By 2016 opinion polls revealed that over 70 percent of Swedes wanted conscription revived. As a result of this shift in public opinion the government did just that, but with a few changes. The new conscription will starting in 2018, take at least 4,000 young men (mostly, and fewer women) each year for training and up to 12 months of active duty. The revived conscription is unlike the original concept, which took nearly all men who were physically, mentally and psychologically able. The 2018 version is more selective and includes women as well as men. Conscription will now put a lot more emphasis on accepting only those who want to serve and especially those who are willing to accept positions of responsibility in the reserves. Thus the new conscription will only take about 31 percent of the young men and women available each year and keep them on active duty for 8-12 months.

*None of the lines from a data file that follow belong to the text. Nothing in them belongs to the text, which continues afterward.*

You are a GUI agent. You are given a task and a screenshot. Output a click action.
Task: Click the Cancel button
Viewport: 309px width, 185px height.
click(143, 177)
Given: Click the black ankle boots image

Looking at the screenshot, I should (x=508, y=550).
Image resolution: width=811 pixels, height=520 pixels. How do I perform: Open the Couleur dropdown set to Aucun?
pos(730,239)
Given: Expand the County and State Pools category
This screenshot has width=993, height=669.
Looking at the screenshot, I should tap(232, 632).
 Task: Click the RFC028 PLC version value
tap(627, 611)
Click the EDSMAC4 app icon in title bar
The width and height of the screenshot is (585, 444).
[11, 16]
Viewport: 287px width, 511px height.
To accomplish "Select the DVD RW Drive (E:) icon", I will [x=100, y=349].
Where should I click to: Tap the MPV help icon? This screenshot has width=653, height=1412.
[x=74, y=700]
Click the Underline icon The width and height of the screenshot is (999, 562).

The percentage selected for mandatory service will increase if need be, but the military experts and most voters agree that with some degree of mandatory military service again in force, many young Swedes will find that such service is something they can live with.
The military expects the revival of conscription to help with the growing shortage of technical specialists in the military. In particular, the military needs a steady supply of troops who are expert at various types of electronics and software as well as medical and any other unique skills a modern military needs. After 2010 the Swedish military found that even extraordinary measures failed to attract enough men to join the volunteer military force. Even the growing public outcry for adequate defense against the growing Russian threat was not sufficient. So conscription is back and more Cold War measures may follow.